Content starts

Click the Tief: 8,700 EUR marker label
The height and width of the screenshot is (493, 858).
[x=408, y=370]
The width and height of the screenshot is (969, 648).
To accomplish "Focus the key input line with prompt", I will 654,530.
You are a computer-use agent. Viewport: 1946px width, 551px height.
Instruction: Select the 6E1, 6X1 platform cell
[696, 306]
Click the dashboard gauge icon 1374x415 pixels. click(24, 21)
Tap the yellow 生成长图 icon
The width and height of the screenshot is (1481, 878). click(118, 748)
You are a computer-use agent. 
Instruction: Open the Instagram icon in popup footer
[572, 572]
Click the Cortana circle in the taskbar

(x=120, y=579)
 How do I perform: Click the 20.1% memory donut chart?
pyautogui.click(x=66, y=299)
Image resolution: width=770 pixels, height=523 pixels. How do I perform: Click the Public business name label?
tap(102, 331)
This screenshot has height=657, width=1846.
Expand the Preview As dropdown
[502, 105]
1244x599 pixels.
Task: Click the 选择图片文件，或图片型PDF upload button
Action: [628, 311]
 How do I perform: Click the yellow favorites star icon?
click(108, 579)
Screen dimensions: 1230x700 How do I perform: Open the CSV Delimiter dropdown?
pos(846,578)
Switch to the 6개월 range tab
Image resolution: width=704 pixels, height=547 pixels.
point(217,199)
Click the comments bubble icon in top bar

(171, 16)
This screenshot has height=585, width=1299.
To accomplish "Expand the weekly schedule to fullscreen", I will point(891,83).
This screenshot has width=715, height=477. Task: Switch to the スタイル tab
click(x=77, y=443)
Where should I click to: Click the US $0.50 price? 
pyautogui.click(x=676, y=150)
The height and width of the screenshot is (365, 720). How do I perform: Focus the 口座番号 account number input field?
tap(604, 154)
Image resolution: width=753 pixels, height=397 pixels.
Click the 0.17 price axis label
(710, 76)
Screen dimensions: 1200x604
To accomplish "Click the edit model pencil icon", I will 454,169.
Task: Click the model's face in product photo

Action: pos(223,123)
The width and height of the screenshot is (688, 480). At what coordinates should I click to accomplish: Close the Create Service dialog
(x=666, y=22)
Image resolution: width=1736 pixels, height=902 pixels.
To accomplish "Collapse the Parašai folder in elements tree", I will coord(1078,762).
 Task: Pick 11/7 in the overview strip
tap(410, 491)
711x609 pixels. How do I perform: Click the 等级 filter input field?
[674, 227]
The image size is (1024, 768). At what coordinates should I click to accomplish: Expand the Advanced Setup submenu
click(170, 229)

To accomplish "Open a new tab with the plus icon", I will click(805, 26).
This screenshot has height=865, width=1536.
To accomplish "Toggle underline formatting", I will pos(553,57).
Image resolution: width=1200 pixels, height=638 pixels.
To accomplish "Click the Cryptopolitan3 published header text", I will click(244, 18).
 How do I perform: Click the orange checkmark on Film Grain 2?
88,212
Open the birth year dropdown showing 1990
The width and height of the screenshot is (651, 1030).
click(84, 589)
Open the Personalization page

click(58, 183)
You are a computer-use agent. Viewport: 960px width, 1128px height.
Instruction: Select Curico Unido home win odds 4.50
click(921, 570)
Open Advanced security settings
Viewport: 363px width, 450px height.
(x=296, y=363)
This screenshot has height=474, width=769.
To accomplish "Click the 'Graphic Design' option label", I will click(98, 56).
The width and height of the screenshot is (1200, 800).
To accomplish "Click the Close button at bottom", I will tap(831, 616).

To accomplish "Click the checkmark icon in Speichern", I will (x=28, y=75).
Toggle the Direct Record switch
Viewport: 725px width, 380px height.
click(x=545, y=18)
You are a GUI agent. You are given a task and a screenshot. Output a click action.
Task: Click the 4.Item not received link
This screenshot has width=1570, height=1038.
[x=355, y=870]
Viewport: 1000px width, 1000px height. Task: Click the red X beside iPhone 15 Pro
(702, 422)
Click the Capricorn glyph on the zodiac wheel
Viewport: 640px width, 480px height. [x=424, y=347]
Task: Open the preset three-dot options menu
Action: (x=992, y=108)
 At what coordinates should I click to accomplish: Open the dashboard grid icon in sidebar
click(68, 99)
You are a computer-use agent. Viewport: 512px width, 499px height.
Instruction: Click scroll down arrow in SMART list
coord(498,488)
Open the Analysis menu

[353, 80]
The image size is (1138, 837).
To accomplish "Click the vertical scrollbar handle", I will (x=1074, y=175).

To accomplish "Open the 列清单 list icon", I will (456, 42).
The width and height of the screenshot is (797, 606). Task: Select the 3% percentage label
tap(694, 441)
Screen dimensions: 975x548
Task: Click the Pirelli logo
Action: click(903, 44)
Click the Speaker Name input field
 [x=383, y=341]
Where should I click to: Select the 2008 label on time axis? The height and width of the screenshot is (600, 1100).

Content ends

#### [WHAT YOU NEED TO DO]
Reproduce the records in full, exactly as written.

#### [EXPECTED OUTPUT]
Click the Tief: 8,700 EUR marker label
The height and width of the screenshot is (493, 858).
[x=408, y=370]
The width and height of the screenshot is (969, 648).
To accomplish "Focus the key input line with prompt", I will 654,530.
You are a computer-use agent. Viewport: 1946px width, 551px height.
Instruction: Select the 6E1, 6X1 platform cell
[696, 306]
Click the dashboard gauge icon 1374x415 pixels. click(24, 21)
Tap the yellow 生成长图 icon
The width and height of the screenshot is (1481, 878). click(118, 748)
You are a computer-use agent. 
Instruction: Open the Instagram icon in popup footer
[572, 572]
Click the Cortana circle in the taskbar

(x=120, y=579)
 How do I perform: Click the 20.1% memory donut chart?
pyautogui.click(x=66, y=299)
Image resolution: width=770 pixels, height=523 pixels. How do I perform: Click the Public business name label?
tap(102, 331)
This screenshot has height=657, width=1846.
Expand the Preview As dropdown
[502, 105]
1244x599 pixels.
Task: Click the 选择图片文件，或图片型PDF upload button
Action: [628, 311]
 How do I perform: Click the yellow favorites star icon?
click(108, 579)
Screen dimensions: 1230x700 How do I perform: Open the CSV Delimiter dropdown?
pos(846,578)
Switch to the 6개월 range tab
Image resolution: width=704 pixels, height=547 pixels.
point(217,199)
Click the comments bubble icon in top bar

(171, 16)
This screenshot has height=585, width=1299.
To accomplish "Expand the weekly schedule to fullscreen", I will point(891,83).
This screenshot has width=715, height=477. Task: Switch to the スタイル tab
click(x=77, y=443)
Where should I click to: Click the US $0.50 price? 
pyautogui.click(x=676, y=150)
The height and width of the screenshot is (365, 720). How do I perform: Focus the 口座番号 account number input field?
tap(604, 154)
Image resolution: width=753 pixels, height=397 pixels.
Click the 0.17 price axis label
(710, 76)
Screen dimensions: 1200x604
To accomplish "Click the edit model pencil icon", I will 454,169.
Task: Click the model's face in product photo

Action: pos(223,123)
The width and height of the screenshot is (688, 480). At what coordinates should I click to accomplish: Close the Create Service dialog
(x=666, y=22)
Image resolution: width=1736 pixels, height=902 pixels.
To accomplish "Collapse the Parašai folder in elements tree", I will coord(1078,762).
 Task: Pick 11/7 in the overview strip
tap(410, 491)
711x609 pixels. How do I perform: Click the 等级 filter input field?
[674, 227]
The image size is (1024, 768). At what coordinates should I click to accomplish: Expand the Advanced Setup submenu
click(170, 229)

To accomplish "Open a new tab with the plus icon", I will click(805, 26).
This screenshot has height=865, width=1536.
To accomplish "Toggle underline formatting", I will pos(553,57).
Image resolution: width=1200 pixels, height=638 pixels.
To accomplish "Click the Cryptopolitan3 published header text", I will click(244, 18).
 How do I perform: Click the orange checkmark on Film Grain 2?
88,212
Open the birth year dropdown showing 1990
The width and height of the screenshot is (651, 1030).
click(84, 589)
Open the Personalization page

click(58, 183)
You are a computer-use agent. Viewport: 960px width, 1128px height.
Instruction: Select Curico Unido home win odds 4.50
click(921, 570)
Open Advanced security settings
Viewport: 363px width, 450px height.
(x=296, y=363)
This screenshot has height=474, width=769.
To accomplish "Click the 'Graphic Design' option label", I will click(98, 56).
The width and height of the screenshot is (1200, 800).
To accomplish "Click the Close button at bottom", I will tap(831, 616).

To accomplish "Click the checkmark icon in Speichern", I will (x=28, y=75).
Toggle the Direct Record switch
Viewport: 725px width, 380px height.
click(x=545, y=18)
You are a GUI agent. You are given a task and a screenshot. Output a click action.
Task: Click the 4.Item not received link
This screenshot has width=1570, height=1038.
[x=355, y=870]
Viewport: 1000px width, 1000px height. Task: Click the red X beside iPhone 15 Pro
(702, 422)
Click the Capricorn glyph on the zodiac wheel
Viewport: 640px width, 480px height. [x=424, y=347]
Task: Open the preset three-dot options menu
Action: (x=992, y=108)
 At what coordinates should I click to accomplish: Open the dashboard grid icon in sidebar
click(68, 99)
You are a computer-use agent. Viewport: 512px width, 499px height.
Instruction: Click scroll down arrow in SMART list
coord(498,488)
Open the Analysis menu

[353, 80]
The image size is (1138, 837).
To accomplish "Click the vertical scrollbar handle", I will (x=1074, y=175).

To accomplish "Open the 列清单 list icon", I will (456, 42).
The width and height of the screenshot is (797, 606). Task: Select the 3% percentage label
tap(694, 441)
Screen dimensions: 975x548
Task: Click the Pirelli logo
Action: click(903, 44)
Click the Speaker Name input field
 [x=383, y=341]
Where should I click to: Select the 2008 label on time axis? The height and width of the screenshot is (600, 1100).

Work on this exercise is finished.